Tally how many lines in the data hold the word "computer", and give the result with no other text.

> **EXTRACTED ENTRIES**
§

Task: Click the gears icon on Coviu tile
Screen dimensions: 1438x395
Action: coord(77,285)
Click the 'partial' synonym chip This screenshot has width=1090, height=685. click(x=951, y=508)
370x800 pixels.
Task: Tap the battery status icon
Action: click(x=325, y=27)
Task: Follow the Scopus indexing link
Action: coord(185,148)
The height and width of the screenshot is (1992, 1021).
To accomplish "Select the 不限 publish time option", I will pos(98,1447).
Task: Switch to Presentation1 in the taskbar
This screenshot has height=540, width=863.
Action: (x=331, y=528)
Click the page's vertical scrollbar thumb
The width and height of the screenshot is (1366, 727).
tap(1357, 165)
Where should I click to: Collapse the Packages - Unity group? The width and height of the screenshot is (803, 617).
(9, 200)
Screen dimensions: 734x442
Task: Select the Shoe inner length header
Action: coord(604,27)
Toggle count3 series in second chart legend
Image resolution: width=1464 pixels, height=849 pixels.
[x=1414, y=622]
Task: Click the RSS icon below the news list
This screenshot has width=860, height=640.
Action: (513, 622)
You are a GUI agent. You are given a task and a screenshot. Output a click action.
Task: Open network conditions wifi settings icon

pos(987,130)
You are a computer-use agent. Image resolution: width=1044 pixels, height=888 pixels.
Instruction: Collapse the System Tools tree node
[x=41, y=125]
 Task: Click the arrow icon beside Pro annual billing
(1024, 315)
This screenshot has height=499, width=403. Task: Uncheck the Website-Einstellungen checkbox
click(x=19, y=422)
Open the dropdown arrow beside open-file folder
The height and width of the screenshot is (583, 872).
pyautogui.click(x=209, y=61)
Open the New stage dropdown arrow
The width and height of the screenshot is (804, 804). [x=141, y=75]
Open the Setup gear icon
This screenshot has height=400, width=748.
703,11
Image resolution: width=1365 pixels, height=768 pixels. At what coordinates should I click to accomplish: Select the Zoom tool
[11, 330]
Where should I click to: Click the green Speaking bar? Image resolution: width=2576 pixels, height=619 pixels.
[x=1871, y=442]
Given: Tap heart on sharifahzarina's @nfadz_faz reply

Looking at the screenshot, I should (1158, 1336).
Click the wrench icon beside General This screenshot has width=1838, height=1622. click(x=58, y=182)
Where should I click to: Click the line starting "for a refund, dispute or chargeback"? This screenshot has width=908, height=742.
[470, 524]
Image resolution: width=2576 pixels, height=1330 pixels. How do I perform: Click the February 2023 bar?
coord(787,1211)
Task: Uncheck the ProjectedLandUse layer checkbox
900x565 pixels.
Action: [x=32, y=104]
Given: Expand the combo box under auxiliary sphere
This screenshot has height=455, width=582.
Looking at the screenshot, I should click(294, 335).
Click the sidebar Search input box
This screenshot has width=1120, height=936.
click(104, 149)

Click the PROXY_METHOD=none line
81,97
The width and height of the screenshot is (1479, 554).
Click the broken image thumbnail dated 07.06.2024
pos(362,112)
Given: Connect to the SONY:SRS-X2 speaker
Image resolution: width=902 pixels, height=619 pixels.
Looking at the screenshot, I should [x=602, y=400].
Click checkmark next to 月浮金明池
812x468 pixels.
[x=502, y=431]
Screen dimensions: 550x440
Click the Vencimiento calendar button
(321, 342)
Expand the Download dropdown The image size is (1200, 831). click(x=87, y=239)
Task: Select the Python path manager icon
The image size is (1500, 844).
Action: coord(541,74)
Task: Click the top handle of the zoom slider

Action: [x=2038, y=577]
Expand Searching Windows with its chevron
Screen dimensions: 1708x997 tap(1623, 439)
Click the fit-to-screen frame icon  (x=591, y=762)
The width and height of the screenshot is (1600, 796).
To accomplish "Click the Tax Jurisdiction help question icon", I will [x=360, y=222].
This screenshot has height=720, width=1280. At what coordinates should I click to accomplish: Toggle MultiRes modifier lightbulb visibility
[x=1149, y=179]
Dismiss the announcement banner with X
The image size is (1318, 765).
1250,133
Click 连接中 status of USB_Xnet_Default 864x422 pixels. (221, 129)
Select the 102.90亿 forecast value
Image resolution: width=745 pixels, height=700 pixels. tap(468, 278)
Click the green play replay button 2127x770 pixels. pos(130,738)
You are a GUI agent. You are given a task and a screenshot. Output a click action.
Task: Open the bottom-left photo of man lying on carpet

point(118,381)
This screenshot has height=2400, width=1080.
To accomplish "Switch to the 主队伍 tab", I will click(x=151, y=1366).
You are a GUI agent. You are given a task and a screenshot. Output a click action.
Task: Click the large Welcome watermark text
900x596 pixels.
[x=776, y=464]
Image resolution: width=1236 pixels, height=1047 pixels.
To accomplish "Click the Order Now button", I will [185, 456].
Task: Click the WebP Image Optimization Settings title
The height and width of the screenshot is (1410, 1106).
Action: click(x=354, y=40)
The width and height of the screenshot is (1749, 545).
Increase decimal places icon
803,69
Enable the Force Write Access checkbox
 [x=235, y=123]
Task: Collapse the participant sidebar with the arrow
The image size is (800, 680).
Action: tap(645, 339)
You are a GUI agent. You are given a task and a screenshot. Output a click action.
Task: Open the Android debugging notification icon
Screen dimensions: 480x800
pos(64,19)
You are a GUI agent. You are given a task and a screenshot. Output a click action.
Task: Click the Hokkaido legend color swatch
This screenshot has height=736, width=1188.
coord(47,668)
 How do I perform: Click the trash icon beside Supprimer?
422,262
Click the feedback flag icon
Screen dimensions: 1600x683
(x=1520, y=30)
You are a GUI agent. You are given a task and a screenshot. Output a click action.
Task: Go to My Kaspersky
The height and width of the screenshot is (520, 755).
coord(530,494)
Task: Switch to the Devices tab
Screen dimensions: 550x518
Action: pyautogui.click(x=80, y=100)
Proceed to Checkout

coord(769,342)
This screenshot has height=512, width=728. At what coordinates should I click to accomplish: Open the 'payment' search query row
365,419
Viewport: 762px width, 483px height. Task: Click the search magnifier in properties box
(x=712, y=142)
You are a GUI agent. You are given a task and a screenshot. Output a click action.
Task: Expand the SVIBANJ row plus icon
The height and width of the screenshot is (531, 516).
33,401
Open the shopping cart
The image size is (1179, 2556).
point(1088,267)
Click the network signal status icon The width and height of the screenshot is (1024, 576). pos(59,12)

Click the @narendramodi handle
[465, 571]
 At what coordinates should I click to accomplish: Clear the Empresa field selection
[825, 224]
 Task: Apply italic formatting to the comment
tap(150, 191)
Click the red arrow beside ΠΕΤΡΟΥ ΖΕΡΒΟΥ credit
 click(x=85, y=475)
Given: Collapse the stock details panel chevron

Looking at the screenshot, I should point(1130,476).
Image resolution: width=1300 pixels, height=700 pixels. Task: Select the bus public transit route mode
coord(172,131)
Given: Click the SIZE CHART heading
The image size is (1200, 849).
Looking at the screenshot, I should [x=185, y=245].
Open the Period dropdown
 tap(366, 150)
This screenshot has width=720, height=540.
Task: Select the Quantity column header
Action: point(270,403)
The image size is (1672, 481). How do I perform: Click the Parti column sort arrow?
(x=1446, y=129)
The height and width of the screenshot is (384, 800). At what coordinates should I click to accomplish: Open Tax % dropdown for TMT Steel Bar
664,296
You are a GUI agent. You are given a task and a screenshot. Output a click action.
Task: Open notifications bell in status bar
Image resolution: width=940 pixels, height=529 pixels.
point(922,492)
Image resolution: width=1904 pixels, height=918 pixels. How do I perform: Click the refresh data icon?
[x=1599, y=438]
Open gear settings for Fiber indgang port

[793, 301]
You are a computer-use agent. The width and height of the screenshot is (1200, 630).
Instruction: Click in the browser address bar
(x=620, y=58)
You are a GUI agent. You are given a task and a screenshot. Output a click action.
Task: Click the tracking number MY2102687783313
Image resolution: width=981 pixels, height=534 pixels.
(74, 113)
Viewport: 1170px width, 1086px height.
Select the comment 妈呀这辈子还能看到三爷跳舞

§

> **SOLUTION TO THIS TASK**
2